*PROMPT*. Rewrite every item below, replacing "Where should I click to" with "Where do I click to" and leaving everything else unchanged.

━━ EXERCISE MATERIALS ━━

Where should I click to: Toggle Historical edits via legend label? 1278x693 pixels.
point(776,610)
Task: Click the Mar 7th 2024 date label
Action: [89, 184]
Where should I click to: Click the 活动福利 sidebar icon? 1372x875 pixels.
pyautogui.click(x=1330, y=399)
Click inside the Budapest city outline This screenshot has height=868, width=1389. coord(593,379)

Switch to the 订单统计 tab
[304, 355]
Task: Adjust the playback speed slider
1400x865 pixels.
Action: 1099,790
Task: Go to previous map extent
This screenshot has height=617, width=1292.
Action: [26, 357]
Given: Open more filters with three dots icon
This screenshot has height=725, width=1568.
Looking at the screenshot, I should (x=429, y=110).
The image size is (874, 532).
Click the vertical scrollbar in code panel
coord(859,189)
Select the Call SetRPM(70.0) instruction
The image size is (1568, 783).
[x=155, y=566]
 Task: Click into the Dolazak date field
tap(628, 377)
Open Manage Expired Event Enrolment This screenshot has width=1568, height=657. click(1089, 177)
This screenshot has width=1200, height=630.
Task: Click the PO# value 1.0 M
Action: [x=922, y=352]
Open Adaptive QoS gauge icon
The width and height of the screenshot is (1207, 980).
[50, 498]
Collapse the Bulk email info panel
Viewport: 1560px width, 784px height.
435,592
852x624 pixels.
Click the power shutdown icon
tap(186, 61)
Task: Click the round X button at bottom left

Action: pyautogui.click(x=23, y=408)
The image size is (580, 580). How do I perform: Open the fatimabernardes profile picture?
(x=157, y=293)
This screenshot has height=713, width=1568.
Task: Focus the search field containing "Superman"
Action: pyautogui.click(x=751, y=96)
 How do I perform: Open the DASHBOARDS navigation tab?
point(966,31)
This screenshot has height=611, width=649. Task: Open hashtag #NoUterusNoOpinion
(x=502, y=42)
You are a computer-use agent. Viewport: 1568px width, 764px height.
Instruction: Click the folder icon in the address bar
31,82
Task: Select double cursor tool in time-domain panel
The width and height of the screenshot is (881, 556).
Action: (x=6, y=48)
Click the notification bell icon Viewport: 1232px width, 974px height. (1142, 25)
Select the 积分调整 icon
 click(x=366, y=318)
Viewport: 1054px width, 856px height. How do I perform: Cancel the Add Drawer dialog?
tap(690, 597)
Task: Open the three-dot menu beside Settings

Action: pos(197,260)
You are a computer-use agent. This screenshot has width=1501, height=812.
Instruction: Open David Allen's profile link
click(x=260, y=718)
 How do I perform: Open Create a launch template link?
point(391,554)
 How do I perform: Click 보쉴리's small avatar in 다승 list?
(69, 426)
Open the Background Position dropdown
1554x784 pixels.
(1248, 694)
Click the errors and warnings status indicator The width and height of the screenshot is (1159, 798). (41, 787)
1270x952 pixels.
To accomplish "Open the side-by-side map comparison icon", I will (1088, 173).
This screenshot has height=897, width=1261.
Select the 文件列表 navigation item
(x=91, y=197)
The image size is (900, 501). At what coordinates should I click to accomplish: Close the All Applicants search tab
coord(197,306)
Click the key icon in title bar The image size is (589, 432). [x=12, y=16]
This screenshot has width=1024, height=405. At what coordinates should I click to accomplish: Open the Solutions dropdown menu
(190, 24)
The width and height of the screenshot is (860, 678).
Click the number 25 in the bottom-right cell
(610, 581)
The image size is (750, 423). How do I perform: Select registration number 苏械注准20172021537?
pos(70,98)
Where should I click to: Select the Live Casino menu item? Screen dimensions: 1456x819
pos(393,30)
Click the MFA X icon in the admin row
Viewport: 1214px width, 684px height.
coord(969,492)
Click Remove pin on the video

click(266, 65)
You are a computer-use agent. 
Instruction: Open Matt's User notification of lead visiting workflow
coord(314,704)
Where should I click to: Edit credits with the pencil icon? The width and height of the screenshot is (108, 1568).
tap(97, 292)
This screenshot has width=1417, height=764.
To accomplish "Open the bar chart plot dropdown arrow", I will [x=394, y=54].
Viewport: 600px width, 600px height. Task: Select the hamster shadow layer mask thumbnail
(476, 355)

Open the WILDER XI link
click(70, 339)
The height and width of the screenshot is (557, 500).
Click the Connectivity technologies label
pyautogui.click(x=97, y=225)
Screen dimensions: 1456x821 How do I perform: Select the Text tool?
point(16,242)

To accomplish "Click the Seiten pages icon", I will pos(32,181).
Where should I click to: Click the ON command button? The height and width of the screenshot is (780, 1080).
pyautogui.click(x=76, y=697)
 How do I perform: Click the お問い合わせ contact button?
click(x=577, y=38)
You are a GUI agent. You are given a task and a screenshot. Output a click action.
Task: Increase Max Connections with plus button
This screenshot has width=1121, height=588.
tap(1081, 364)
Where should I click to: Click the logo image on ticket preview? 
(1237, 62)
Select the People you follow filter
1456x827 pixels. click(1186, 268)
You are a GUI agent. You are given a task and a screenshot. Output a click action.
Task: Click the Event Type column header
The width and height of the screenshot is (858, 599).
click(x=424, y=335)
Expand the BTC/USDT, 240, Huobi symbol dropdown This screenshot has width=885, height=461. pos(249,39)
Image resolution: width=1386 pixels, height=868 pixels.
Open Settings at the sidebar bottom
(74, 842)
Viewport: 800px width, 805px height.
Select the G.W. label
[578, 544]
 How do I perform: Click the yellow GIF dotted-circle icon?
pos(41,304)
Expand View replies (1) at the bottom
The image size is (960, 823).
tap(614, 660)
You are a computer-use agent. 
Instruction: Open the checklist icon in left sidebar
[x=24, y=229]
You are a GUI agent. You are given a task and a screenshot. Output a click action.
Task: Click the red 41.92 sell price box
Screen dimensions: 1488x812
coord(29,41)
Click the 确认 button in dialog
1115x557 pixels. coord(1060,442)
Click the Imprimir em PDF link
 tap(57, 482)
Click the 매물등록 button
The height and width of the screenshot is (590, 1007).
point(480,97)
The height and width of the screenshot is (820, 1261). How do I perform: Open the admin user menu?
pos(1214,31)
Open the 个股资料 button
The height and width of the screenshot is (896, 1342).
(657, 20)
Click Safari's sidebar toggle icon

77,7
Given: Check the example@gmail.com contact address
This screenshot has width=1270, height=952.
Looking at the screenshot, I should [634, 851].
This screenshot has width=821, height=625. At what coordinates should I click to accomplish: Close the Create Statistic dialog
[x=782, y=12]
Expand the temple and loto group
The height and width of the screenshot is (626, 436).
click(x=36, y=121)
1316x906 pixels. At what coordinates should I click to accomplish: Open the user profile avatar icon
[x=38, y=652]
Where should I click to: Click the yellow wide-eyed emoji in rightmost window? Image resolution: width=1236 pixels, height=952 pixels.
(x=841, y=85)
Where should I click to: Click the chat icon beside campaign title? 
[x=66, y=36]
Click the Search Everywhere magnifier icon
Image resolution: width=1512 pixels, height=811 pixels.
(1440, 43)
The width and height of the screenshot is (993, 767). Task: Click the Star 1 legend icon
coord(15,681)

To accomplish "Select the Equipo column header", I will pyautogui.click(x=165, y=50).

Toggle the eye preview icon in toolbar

━━━

*TASK SOLUTION*.
Where do I click to: Toggle Historical edits via legend label? 1278x693 pixels.
point(776,610)
Task: Click the Mar 7th 2024 date label
Action: [89, 184]
Where do I click to: Click the 活动福利 sidebar icon? 1372x875 pixels.
pyautogui.click(x=1330, y=399)
Click inside the Budapest city outline This screenshot has height=868, width=1389. coord(593,379)

Switch to the 订单统计 tab
[304, 355]
Task: Adjust the playback speed slider
1400x865 pixels.
Action: 1099,790
Task: Go to previous map extent
This screenshot has height=617, width=1292.
Action: [26, 357]
Given: Open more filters with three dots icon
This screenshot has height=725, width=1568.
Looking at the screenshot, I should (x=429, y=110).
The image size is (874, 532).
Click the vertical scrollbar in code panel
coord(859,189)
Select the Call SetRPM(70.0) instruction
The image size is (1568, 783).
[x=155, y=566]
 Task: Click into the Dolazak date field
tap(628, 377)
Open Manage Expired Event Enrolment This screenshot has width=1568, height=657. click(1089, 177)
This screenshot has width=1200, height=630.
Task: Click the PO# value 1.0 M
Action: [x=922, y=352]
Open Adaptive QoS gauge icon
The width and height of the screenshot is (1207, 980).
[50, 498]
Collapse the Bulk email info panel
Viewport: 1560px width, 784px height.
435,592
852x624 pixels.
Click the power shutdown icon
tap(186, 61)
Task: Click the round X button at bottom left

Action: pyautogui.click(x=23, y=408)
The image size is (580, 580). How do I perform: Open the fatimabernardes profile picture?
(x=157, y=293)
This screenshot has height=713, width=1568.
Task: Focus the search field containing "Superman"
Action: pyautogui.click(x=751, y=96)
 How do I perform: Open the DASHBOARDS navigation tab?
point(966,31)
This screenshot has height=611, width=649. Task: Open hashtag #NoUterusNoOpinion
(x=502, y=42)
You are a computer-use agent. Viewport: 1568px width, 764px height.
Instruction: Click the folder icon in the address bar
31,82
Task: Select double cursor tool in time-domain panel
The width and height of the screenshot is (881, 556).
Action: (x=6, y=48)
Click the notification bell icon Viewport: 1232px width, 974px height. (1142, 25)
Select the 积分调整 icon
 click(x=366, y=318)
Viewport: 1054px width, 856px height. How do I perform: Cancel the Add Drawer dialog?
tap(690, 597)
Task: Open the three-dot menu beside Settings

Action: pos(197,260)
You are a computer-use agent. This screenshot has width=1501, height=812.
Instruction: Open David Allen's profile link
click(x=260, y=718)
 How do I perform: Open Create a launch template link?
point(391,554)
 How do I perform: Click 보쉴리's small avatar in 다승 list?
(69, 426)
Open the Background Position dropdown
1554x784 pixels.
(1248, 694)
Click the errors and warnings status indicator The width and height of the screenshot is (1159, 798). (41, 787)
1270x952 pixels.
To accomplish "Open the side-by-side map comparison icon", I will (1088, 173).
This screenshot has height=897, width=1261.
Select the 文件列表 navigation item
(x=91, y=197)
The image size is (900, 501). At what coordinates should I click to accomplish: Close the All Applicants search tab
coord(197,306)
Click the key icon in title bar The image size is (589, 432). [x=12, y=16]
This screenshot has width=1024, height=405. At what coordinates should I click to accomplish: Open the Solutions dropdown menu
(190, 24)
The width and height of the screenshot is (860, 678).
Click the number 25 in the bottom-right cell
(610, 581)
The image size is (750, 423). How do I perform: Select registration number 苏械注准20172021537?
pos(70,98)
Where do I click to: Select the Live Casino menu item? Screen dimensions: 1456x819
pos(393,30)
Click the MFA X icon in the admin row
Viewport: 1214px width, 684px height.
coord(969,492)
Click Remove pin on the video

click(266, 65)
You are a computer-use agent. 
Instruction: Open Matt's User notification of lead visiting workflow
coord(314,704)
Where do I click to: Edit credits with the pencil icon? The width and height of the screenshot is (108, 1568).
tap(97, 292)
This screenshot has width=1417, height=764.
To accomplish "Open the bar chart plot dropdown arrow", I will [x=394, y=54].
Viewport: 600px width, 600px height. Task: Select the hamster shadow layer mask thumbnail
(476, 355)

Open the WILDER XI link
click(70, 339)
The height and width of the screenshot is (557, 500).
Click the Connectivity technologies label
pyautogui.click(x=97, y=225)
Screen dimensions: 1456x821 How do I perform: Select the Text tool?
point(16,242)

To accomplish "Click the Seiten pages icon", I will pos(32,181).
Where do I click to: Click the ON command button? The height and width of the screenshot is (780, 1080).
pyautogui.click(x=76, y=697)
 How do I perform: Click the お問い合わせ contact button?
click(x=577, y=38)
You are a GUI agent. You are given a task and a screenshot. Output a click action.
Task: Increase Max Connections with plus button
This screenshot has width=1121, height=588.
tap(1081, 364)
Where do I click to: Click the logo image on ticket preview? 
(1237, 62)
Select the People you follow filter
1456x827 pixels. click(1186, 268)
You are a GUI agent. You are given a task and a screenshot. Output a click action.
Task: Click the Event Type column header
The width and height of the screenshot is (858, 599).
click(x=424, y=335)
Expand the BTC/USDT, 240, Huobi symbol dropdown This screenshot has width=885, height=461. pos(249,39)
Image resolution: width=1386 pixels, height=868 pixels.
Open Settings at the sidebar bottom
(74, 842)
Viewport: 800px width, 805px height.
Select the G.W. label
[578, 544]
 How do I perform: Click the yellow GIF dotted-circle icon?
pos(41,304)
Expand View replies (1) at the bottom
The image size is (960, 823).
tap(614, 660)
You are a computer-use agent. 
Instruction: Open the checklist icon in left sidebar
[x=24, y=229]
You are a GUI agent. You are given a task and a screenshot. Output a click action.
Task: Click the red 41.92 sell price box
Screen dimensions: 1488x812
coord(29,41)
Click the 确认 button in dialog
1115x557 pixels. coord(1060,442)
Click the Imprimir em PDF link
 tap(57, 482)
Click the 매물등록 button
The height and width of the screenshot is (590, 1007).
point(480,97)
The height and width of the screenshot is (820, 1261). How do I perform: Open the admin user menu?
pos(1214,31)
Open the 个股资料 button
The height and width of the screenshot is (896, 1342).
(657, 20)
Click Safari's sidebar toggle icon

77,7
Given: Check the example@gmail.com contact address
This screenshot has width=1270, height=952.
Looking at the screenshot, I should [634, 851].
This screenshot has width=821, height=625. At what coordinates should I click to accomplish: Close the Create Statistic dialog
[x=782, y=12]
Expand the temple and loto group
The height and width of the screenshot is (626, 436).
click(x=36, y=121)
1316x906 pixels. At what coordinates should I click to accomplish: Open the user profile avatar icon
[x=38, y=652]
Where do I click to: Click the yellow wide-eyed emoji in rightmost window? Image resolution: width=1236 pixels, height=952 pixels.
(x=841, y=85)
Where do I click to: Click the chat icon beside campaign title? 
[x=66, y=36]
Click the Search Everywhere magnifier icon
Image resolution: width=1512 pixels, height=811 pixels.
(1440, 43)
The width and height of the screenshot is (993, 767). Task: Click the Star 1 legend icon
coord(15,681)

To accomplish "Select the Equipo column header", I will pyautogui.click(x=165, y=50).

Toggle the eye preview icon in toolbar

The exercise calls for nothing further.